(Stored items)

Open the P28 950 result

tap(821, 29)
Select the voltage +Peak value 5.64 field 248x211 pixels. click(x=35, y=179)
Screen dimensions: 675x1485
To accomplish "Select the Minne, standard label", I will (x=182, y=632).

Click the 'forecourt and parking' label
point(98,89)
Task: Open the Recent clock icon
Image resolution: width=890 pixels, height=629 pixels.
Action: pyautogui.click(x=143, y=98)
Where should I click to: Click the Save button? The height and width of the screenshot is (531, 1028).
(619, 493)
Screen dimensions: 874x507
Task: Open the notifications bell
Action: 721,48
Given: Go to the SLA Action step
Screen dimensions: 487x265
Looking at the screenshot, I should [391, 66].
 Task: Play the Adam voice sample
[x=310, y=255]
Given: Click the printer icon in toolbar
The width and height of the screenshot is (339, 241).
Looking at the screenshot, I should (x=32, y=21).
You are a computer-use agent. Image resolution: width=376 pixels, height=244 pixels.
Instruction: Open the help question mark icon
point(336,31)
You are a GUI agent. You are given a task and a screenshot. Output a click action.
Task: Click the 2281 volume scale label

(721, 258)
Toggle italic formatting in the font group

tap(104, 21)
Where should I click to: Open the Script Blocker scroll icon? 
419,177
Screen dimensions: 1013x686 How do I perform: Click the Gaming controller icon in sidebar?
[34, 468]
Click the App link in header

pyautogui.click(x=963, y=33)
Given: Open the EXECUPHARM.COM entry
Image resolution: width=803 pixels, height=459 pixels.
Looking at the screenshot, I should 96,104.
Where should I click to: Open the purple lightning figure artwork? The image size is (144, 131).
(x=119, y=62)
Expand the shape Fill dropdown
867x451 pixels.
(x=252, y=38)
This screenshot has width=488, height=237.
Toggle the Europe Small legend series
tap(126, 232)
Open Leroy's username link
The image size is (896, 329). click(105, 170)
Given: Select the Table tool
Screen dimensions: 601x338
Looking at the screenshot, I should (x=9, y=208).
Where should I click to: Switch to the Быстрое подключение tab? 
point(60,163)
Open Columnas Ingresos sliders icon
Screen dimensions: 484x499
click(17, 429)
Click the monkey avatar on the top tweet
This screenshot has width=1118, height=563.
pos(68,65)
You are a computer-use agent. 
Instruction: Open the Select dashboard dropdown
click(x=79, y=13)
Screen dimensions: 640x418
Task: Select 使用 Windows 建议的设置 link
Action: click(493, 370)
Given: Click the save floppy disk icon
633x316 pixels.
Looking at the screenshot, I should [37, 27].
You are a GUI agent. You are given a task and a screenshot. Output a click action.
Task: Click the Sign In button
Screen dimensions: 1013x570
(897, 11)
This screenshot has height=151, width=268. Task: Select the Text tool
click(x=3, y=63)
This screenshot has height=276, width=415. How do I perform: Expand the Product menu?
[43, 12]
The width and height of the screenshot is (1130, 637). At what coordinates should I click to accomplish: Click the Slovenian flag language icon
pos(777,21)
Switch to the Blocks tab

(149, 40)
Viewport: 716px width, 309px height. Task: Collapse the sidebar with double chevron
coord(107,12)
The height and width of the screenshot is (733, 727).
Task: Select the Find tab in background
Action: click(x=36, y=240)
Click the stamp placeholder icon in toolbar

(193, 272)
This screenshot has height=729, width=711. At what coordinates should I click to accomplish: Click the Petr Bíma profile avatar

ASSIGNMENT: The entries above must be copied verbatim. Leave none out.

TASK RESPONSE:
Open the P28 950 result

tap(821, 29)
Select the voltage +Peak value 5.64 field 248x211 pixels. click(x=35, y=179)
Screen dimensions: 675x1485
To accomplish "Select the Minne, standard label", I will (x=182, y=632).

Click the 'forecourt and parking' label
point(98,89)
Task: Open the Recent clock icon
Image resolution: width=890 pixels, height=629 pixels.
Action: pyautogui.click(x=143, y=98)
Where should I click to: Click the Save button? The height and width of the screenshot is (531, 1028).
(619, 493)
Screen dimensions: 874x507
Task: Open the notifications bell
Action: 721,48
Given: Go to the SLA Action step
Screen dimensions: 487x265
Looking at the screenshot, I should [391, 66].
 Task: Play the Adam voice sample
[x=310, y=255]
Given: Click the printer icon in toolbar
The width and height of the screenshot is (339, 241).
Looking at the screenshot, I should (x=32, y=21).
You are a computer-use agent. Image resolution: width=376 pixels, height=244 pixels.
Instruction: Open the help question mark icon
point(336,31)
You are a GUI agent. You are given a task and a screenshot. Output a click action.
Task: Click the 2281 volume scale label

(721, 258)
Toggle italic formatting in the font group

tap(104, 21)
Where should I click to: Open the Script Blocker scroll icon? 
419,177
Screen dimensions: 1013x686 How do I perform: Click the Gaming controller icon in sidebar?
[34, 468]
Click the App link in header

pyautogui.click(x=963, y=33)
Given: Open the EXECUPHARM.COM entry
Image resolution: width=803 pixels, height=459 pixels.
Looking at the screenshot, I should 96,104.
Where should I click to: Open the purple lightning figure artwork? The image size is (144, 131).
(x=119, y=62)
Expand the shape Fill dropdown
867x451 pixels.
(x=252, y=38)
This screenshot has width=488, height=237.
Toggle the Europe Small legend series
tap(126, 232)
Open Leroy's username link
The image size is (896, 329). click(105, 170)
Given: Select the Table tool
Screen dimensions: 601x338
Looking at the screenshot, I should (x=9, y=208).
Where should I click to: Switch to the Быстрое подключение tab? 
point(60,163)
Open Columnas Ingresos sliders icon
Screen dimensions: 484x499
click(17, 429)
Click the monkey avatar on the top tweet
This screenshot has width=1118, height=563.
pos(68,65)
You are a computer-use agent. 
Instruction: Open the Select dashboard dropdown
click(x=79, y=13)
Screen dimensions: 640x418
Task: Select 使用 Windows 建议的设置 link
Action: click(493, 370)
Given: Click the save floppy disk icon
633x316 pixels.
Looking at the screenshot, I should [37, 27].
You are a GUI agent. You are given a task and a screenshot. Output a click action.
Task: Click the Sign In button
Screen dimensions: 1013x570
(897, 11)
This screenshot has height=151, width=268. Task: Select the Text tool
click(x=3, y=63)
This screenshot has height=276, width=415. How do I perform: Expand the Product menu?
[43, 12]
The width and height of the screenshot is (1130, 637). At what coordinates should I click to accomplish: Click the Slovenian flag language icon
pos(777,21)
Switch to the Blocks tab

(149, 40)
Viewport: 716px width, 309px height. Task: Collapse the sidebar with double chevron
coord(107,12)
The height and width of the screenshot is (733, 727).
Task: Select the Find tab in background
Action: click(x=36, y=240)
Click the stamp placeholder icon in toolbar

(193, 272)
This screenshot has height=729, width=711. At what coordinates should I click to accomplish: Click the Petr Bíma profile avatar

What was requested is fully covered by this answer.